Last updated: Oct 22, 2012 LINEAR CLASSIFIERS Problems 2 Please do Problem 8.3 in the textbook. We will discuss this in class. Classification: Problem Statement 3 In regression, we are modeling the relationship
More informationLearning Methods for Linear Detectors
Intelligent Systems: Reasoning and Recognition James L. Crowley ENSIMAG 2 / MoSIG M1 Second Semester 2011/2012 Lesson 20 27 April 2012 Contents Learning Methods for Linear Detectors Learning Linear Detectors...2
More informationLinear discriminant functions
Andrea Passerini passerini@disi.unitn.it Machine Learning Discriminative learning Discriminative vs generative Generative learning assumes knowledge of the distribution governing the data Discriminative
More informationLinear Discriminant Functions
Linear Discriminant Functions Linear discriminant functions and decision surfaces Definition It is a function that is a linear combination of the components of g() = t + 0 () here is the eight vector and
More informationSingle layer NN. Neuron Model
Single layer NN We consider the simple architecture consisting of just one neuron. Generalization to a single layer with more neurons as illustrated below is easy because: M M The output units are independent
More informationLinear models: the perceptron and closest centroid algorithms. D = {(x i,y i )} n i=1. x i 2 R d 9/3/13. Preliminaries. Chapter 1, 7.

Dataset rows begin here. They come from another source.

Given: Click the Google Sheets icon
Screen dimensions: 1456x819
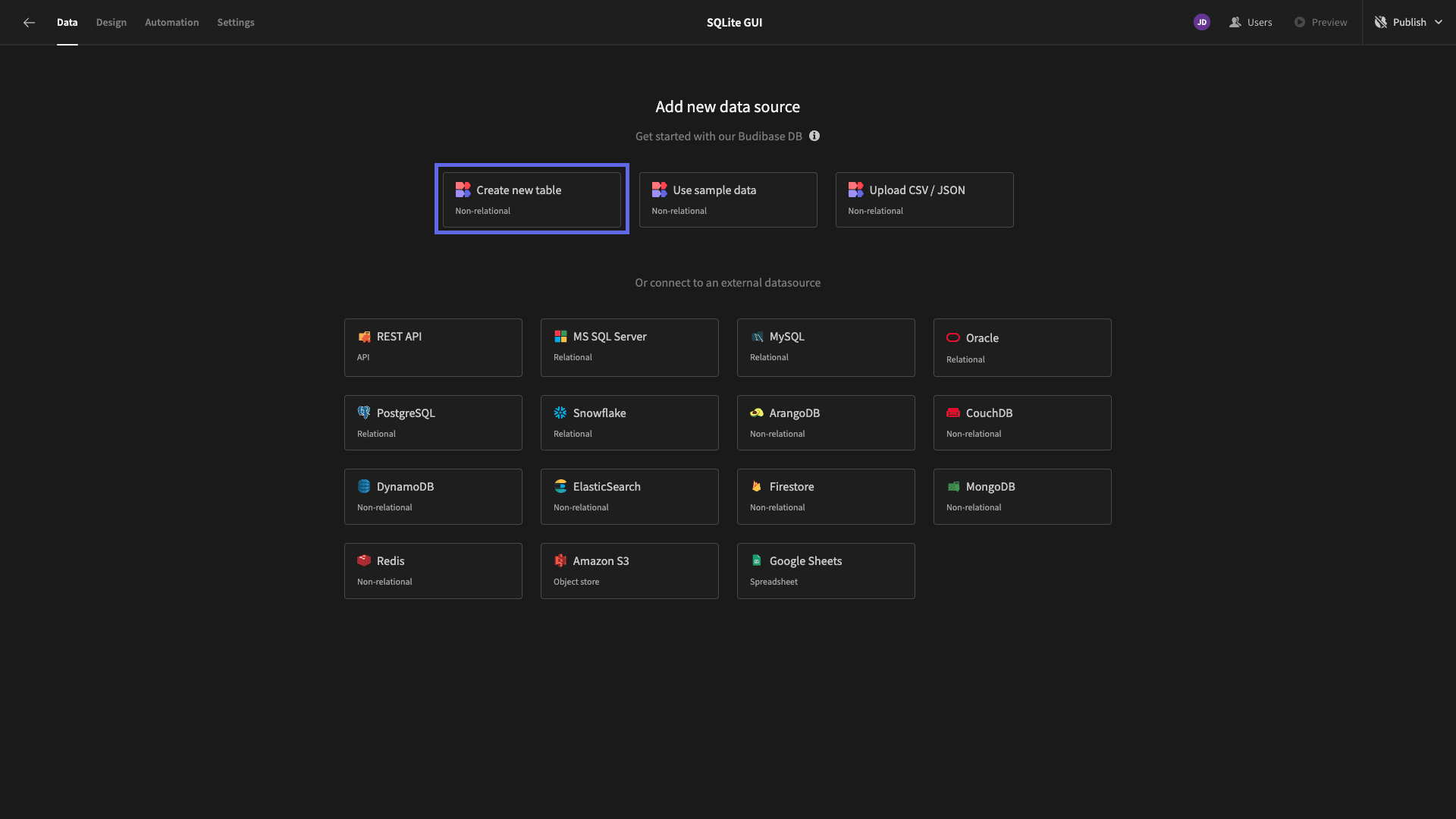Looking at the screenshot, I should pos(756,560).
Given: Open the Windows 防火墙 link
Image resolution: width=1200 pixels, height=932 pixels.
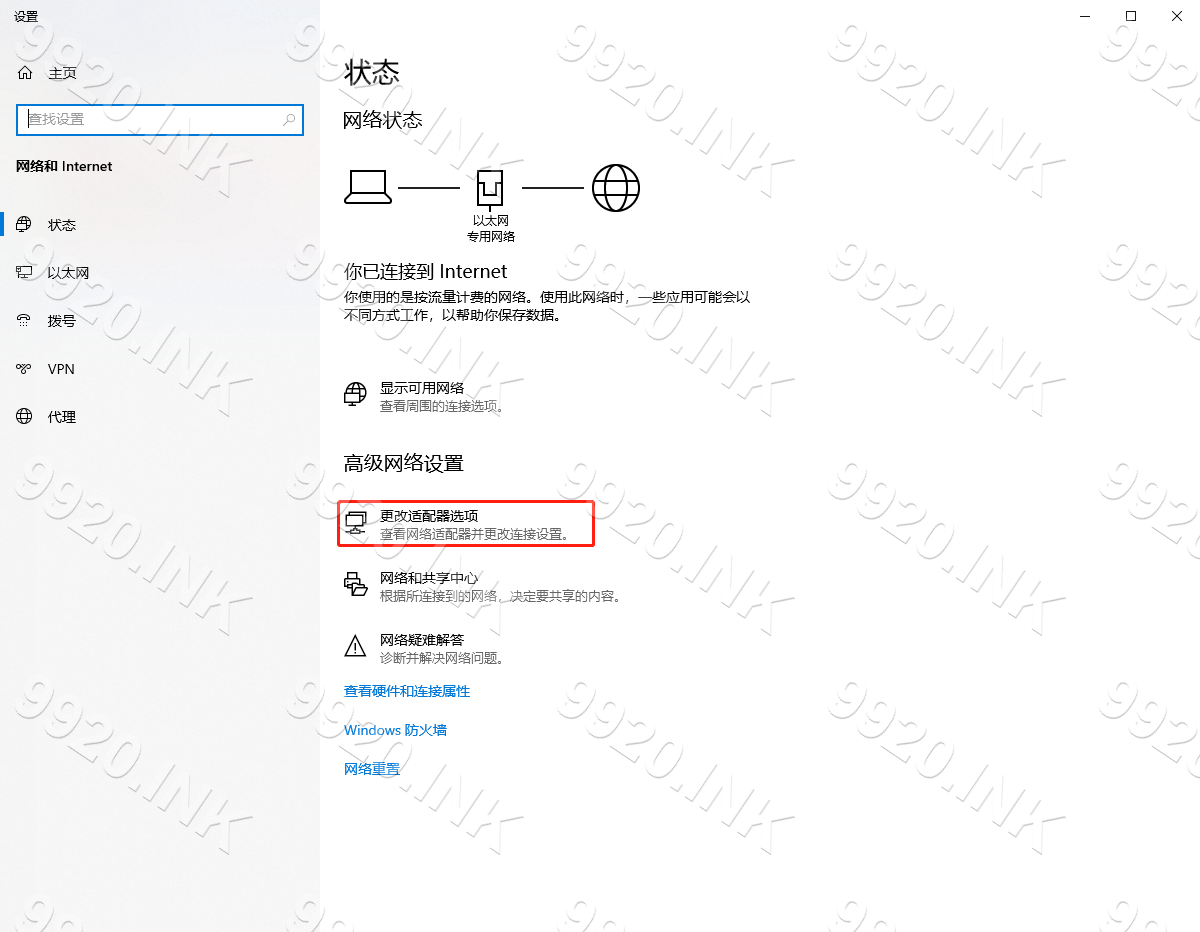Looking at the screenshot, I should (x=395, y=730).
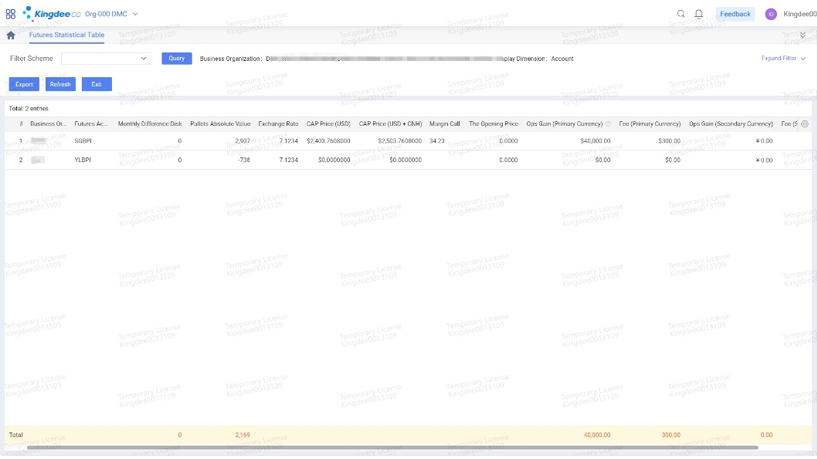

Preliminaries Linear models: the perceptron and closest centroid algorithms Chapter 1, 7 Definition: The Euclidean dot product beteen to vectors is the expression d T x = i x i The dot product is also
More informationPattern Classification
Pattern Classification All materials in these slides were taen from Pattern Classification (2nd ed) by R. O. Duda,, P. E. Hart and D. G. Stor, John Wiley & Sons, 2000 with the permission of the authors
More informationCOMP 652: Machine Learning. Lecture 12. COMP Lecture 12 1 / 37
COMP 652: Machine Learning Lecture 12 COMP 652 Lecture 12 1 / 37 Today Perceptrons Definition Perceptron learning rule Convergence (Linear) support vector machines Margin & max margin classifier Formulation
More informationLecture 4: Perceptrons and Multilayer Perceptrons
Lecture 4: Perceptrons and Multilayer Perceptrons Cognitive Systems II - Machine Learning SS 2005 Part I: Basic Approaches of Concept Learning Perceptrons, Artificial Neuronal Networks Lecture 4: Perceptrons
More informationLinear & nonlinear classifiers
Linear & nonlinear classifiers Machine Learning Hamid Beigy Sharif University of Technology Fall 1396 Hamid Beigy (Sharif University of Technology) Linear & nonlinear classifiers Fall 1396 1 / 44 Table
More informationMachine Learning Lecture 5
Machine Learning Lecture 5 Linear Discriminant Functions 26.10.2017 Bastian Leibe RWTH Aachen http://www.vision.rwth-aachen.de leibe@vision.rwth-aachen.de Course Outline Fundamentals Bayes Decision Theory
More informationThe Perceptron algorithm
The Perceptron algorithm Tirgul 3 November 2016 Agnostic PAC Learnability A hypothesis class H is agnostic PAC learnable if there exists a function m H : 0,1 2 N and a learning algorithm with the following
More informationLinear Models for Classification
Linear Models for Classification Oliver Schulte - CMPT 726 Bishop PRML Ch. 4 Classification: Hand-written Digit Recognition CHINE INTELLIGENCE, VOL. 24, NO. 24, APRIL 2002 x i = t i = (0, 0, 0, 1, 0, 0,
More informationComputational Learning Theory
09s1: COMP9417 Machine Learning and Data Mining Computational Learning Theory May 20, 2009 Acknowledgement: Material derived from slides for the book Machine Learning, Tom M. Mitchell, McGraw-Hill, 1997
More informationLinear Regression (continued)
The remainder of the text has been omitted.